[Items for locating words and elements]

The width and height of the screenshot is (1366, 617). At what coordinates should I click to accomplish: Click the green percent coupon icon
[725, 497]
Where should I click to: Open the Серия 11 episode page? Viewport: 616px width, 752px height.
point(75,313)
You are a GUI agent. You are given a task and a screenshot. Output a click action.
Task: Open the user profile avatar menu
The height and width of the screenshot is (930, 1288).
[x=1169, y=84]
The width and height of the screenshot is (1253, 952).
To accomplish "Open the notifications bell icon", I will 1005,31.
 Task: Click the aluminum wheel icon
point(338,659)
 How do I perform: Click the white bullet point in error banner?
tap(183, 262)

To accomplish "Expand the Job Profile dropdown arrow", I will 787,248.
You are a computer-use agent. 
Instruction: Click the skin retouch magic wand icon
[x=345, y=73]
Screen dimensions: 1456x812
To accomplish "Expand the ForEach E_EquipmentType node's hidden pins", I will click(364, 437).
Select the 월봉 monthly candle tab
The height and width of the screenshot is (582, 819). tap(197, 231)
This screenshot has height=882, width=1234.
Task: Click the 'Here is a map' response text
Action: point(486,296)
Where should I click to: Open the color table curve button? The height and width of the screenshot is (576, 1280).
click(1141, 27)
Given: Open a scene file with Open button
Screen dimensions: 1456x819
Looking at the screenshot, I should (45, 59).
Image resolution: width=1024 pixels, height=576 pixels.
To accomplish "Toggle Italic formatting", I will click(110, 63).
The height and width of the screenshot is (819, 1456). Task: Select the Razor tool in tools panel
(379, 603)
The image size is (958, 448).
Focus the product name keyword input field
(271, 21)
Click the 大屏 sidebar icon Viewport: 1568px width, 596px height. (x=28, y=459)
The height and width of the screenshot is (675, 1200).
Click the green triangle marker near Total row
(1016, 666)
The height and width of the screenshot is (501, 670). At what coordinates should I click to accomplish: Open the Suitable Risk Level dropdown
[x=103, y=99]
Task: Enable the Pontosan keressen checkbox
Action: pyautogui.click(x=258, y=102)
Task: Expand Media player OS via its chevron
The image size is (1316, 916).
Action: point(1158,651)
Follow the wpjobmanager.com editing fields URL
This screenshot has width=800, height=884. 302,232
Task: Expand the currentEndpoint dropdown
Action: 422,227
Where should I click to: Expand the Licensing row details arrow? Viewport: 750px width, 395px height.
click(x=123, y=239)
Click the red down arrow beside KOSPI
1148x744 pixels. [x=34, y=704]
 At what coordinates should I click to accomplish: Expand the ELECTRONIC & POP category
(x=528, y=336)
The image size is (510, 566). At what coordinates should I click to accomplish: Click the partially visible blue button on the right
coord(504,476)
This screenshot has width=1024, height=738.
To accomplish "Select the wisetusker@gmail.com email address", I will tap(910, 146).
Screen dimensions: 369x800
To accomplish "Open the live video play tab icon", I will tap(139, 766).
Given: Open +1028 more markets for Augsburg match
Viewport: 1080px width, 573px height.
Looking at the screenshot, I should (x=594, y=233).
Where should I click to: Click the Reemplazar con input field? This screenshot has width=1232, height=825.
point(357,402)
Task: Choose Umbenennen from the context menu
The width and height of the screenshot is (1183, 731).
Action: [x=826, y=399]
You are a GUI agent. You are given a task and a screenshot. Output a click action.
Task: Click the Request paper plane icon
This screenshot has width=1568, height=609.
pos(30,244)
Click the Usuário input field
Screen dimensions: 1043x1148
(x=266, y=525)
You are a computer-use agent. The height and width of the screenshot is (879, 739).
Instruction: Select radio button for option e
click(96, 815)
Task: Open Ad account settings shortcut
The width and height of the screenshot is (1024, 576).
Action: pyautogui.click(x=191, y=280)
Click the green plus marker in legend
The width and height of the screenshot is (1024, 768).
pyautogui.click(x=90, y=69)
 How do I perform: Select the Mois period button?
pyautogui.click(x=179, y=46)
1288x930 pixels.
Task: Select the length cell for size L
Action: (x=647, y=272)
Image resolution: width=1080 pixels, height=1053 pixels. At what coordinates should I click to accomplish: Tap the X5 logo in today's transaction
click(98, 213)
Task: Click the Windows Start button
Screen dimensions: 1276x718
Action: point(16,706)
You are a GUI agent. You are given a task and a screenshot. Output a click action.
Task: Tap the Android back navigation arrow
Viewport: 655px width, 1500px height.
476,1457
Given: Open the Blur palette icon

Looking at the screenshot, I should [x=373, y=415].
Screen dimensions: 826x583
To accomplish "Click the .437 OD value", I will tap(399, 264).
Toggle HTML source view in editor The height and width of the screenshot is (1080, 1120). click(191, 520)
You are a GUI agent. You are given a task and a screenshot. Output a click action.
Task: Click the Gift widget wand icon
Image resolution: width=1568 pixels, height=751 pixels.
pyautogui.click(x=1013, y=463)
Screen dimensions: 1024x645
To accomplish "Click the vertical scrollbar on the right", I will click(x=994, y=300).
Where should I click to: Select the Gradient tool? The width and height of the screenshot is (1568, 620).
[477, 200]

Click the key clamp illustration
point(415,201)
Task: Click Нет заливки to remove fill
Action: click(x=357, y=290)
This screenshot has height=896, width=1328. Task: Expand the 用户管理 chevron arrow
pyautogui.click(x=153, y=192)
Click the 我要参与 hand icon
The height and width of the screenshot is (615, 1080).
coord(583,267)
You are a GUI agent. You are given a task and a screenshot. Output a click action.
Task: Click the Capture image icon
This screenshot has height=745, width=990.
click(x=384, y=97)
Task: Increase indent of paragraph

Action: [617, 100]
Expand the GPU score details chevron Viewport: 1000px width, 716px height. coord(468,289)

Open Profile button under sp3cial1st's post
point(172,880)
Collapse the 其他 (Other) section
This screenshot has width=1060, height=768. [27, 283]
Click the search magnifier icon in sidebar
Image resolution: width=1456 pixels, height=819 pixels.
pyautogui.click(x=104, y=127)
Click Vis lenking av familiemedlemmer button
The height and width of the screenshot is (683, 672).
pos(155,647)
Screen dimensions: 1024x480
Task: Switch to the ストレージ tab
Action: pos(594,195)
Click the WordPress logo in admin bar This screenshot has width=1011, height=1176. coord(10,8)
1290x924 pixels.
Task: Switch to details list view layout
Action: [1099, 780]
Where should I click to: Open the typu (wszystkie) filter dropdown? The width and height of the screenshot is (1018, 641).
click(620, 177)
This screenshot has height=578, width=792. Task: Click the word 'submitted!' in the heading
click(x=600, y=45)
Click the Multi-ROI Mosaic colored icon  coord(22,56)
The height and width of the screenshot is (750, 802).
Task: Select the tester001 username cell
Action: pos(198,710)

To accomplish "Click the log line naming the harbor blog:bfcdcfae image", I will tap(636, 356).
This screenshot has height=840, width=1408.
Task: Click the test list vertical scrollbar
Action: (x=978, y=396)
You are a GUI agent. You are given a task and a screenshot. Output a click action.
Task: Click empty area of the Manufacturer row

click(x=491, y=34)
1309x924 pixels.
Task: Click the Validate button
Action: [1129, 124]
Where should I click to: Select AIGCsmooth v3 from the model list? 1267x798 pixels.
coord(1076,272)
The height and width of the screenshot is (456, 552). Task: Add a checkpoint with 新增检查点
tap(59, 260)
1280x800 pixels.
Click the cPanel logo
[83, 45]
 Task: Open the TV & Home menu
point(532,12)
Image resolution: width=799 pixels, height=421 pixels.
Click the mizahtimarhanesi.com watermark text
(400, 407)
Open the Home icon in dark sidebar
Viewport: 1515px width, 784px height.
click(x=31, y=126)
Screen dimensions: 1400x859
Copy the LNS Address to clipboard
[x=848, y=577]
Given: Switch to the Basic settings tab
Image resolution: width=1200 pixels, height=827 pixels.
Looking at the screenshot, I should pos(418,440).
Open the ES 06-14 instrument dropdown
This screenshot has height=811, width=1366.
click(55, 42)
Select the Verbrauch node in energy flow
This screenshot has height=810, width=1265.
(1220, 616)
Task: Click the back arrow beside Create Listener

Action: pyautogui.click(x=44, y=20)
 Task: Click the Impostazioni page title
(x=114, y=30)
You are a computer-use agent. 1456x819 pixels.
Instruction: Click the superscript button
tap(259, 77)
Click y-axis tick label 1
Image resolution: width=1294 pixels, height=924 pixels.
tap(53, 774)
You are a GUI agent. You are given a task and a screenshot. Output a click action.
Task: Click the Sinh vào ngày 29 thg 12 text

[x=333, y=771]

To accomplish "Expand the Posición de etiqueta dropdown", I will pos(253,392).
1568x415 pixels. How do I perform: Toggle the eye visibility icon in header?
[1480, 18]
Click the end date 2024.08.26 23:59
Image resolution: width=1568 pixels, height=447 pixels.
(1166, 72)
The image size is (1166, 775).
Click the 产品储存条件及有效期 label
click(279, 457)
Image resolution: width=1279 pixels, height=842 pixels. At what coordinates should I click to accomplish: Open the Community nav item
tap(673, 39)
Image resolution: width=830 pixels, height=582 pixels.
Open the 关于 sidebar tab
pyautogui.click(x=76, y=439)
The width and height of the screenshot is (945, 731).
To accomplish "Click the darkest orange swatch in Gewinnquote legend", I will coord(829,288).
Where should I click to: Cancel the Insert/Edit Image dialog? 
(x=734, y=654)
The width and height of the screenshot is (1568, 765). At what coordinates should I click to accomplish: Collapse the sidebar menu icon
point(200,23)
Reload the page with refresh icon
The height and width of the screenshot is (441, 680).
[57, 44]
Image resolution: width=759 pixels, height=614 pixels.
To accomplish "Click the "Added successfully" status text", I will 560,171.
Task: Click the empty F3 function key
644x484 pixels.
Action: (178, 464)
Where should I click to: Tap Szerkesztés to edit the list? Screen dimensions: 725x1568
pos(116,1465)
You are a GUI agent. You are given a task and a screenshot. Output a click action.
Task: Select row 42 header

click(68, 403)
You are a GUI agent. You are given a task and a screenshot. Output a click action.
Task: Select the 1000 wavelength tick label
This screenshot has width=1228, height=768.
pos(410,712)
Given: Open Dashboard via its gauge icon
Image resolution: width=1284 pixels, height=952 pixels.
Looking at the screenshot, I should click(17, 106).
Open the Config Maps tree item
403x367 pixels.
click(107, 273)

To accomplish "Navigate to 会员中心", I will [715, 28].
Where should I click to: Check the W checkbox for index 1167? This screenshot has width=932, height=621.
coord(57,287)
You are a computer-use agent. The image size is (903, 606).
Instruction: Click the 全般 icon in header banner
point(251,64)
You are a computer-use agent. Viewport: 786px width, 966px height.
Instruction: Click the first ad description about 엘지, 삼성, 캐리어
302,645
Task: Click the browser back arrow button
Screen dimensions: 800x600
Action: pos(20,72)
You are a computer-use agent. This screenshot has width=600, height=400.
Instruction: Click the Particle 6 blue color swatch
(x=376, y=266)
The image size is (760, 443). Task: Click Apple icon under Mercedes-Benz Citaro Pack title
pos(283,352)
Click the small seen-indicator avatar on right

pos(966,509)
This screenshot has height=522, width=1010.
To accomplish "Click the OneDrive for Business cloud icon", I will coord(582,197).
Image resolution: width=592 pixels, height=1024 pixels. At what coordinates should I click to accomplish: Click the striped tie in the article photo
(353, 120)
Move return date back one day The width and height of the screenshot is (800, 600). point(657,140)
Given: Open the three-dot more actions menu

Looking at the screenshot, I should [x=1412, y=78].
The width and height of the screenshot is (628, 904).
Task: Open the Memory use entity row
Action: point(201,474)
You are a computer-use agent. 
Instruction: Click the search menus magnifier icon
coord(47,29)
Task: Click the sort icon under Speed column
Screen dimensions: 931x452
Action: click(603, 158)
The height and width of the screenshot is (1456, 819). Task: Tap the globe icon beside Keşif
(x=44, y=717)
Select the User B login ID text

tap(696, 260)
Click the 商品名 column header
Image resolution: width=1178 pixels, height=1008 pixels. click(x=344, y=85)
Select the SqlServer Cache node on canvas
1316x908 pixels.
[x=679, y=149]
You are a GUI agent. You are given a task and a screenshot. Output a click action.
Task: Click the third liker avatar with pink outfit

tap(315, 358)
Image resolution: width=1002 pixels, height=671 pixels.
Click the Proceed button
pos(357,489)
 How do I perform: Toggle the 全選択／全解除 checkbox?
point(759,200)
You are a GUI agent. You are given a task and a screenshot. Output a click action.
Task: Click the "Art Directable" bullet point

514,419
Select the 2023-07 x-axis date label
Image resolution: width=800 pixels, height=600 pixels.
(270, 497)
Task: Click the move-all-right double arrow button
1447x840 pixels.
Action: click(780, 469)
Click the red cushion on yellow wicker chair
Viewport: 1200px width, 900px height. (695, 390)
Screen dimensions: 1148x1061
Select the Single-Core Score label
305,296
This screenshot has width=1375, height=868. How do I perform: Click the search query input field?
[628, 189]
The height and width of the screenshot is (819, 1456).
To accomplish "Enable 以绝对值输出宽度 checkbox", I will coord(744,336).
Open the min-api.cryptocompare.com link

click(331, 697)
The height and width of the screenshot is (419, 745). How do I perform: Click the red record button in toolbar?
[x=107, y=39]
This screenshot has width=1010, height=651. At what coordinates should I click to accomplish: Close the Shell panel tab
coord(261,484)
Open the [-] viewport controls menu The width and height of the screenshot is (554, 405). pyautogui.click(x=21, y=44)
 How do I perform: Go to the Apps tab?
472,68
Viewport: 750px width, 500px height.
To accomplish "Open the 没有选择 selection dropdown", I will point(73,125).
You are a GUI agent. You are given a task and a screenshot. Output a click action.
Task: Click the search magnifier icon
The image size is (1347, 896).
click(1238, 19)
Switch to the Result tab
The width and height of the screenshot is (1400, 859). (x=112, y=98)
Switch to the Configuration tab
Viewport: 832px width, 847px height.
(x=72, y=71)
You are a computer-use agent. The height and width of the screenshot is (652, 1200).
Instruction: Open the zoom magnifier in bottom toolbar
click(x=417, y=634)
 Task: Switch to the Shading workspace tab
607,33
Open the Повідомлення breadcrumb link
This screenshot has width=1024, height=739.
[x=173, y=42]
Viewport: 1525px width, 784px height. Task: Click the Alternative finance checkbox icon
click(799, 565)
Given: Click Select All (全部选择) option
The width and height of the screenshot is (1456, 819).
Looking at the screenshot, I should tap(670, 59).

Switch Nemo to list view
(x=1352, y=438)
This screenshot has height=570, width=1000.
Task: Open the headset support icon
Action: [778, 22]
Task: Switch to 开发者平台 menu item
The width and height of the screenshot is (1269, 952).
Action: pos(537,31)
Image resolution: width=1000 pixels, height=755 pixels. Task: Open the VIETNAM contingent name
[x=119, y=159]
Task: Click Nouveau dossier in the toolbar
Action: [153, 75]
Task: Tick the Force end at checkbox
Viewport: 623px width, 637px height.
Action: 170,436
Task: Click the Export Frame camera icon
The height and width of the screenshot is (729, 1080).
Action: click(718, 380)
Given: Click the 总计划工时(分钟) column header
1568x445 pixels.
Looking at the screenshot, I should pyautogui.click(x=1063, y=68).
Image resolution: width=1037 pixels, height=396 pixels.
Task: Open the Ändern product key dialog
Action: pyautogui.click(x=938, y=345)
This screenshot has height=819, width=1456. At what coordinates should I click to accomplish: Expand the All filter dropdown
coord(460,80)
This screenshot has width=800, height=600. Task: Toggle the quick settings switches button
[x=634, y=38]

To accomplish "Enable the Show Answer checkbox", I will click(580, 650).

**GIVEN EXERCISE:**
Update the stretch from the start of the items through the line that contains "point(75,313)", changing "coupon" to "discount" and leaving the rest unchanged.

**RESULT OF THE TASK:**
The width and height of the screenshot is (1366, 617). At what coordinates should I click to accomplish: Click the green percent discount icon
[725, 497]
Where should I click to: Open the Серия 11 episode page? Viewport: 616px width, 752px height.
point(75,313)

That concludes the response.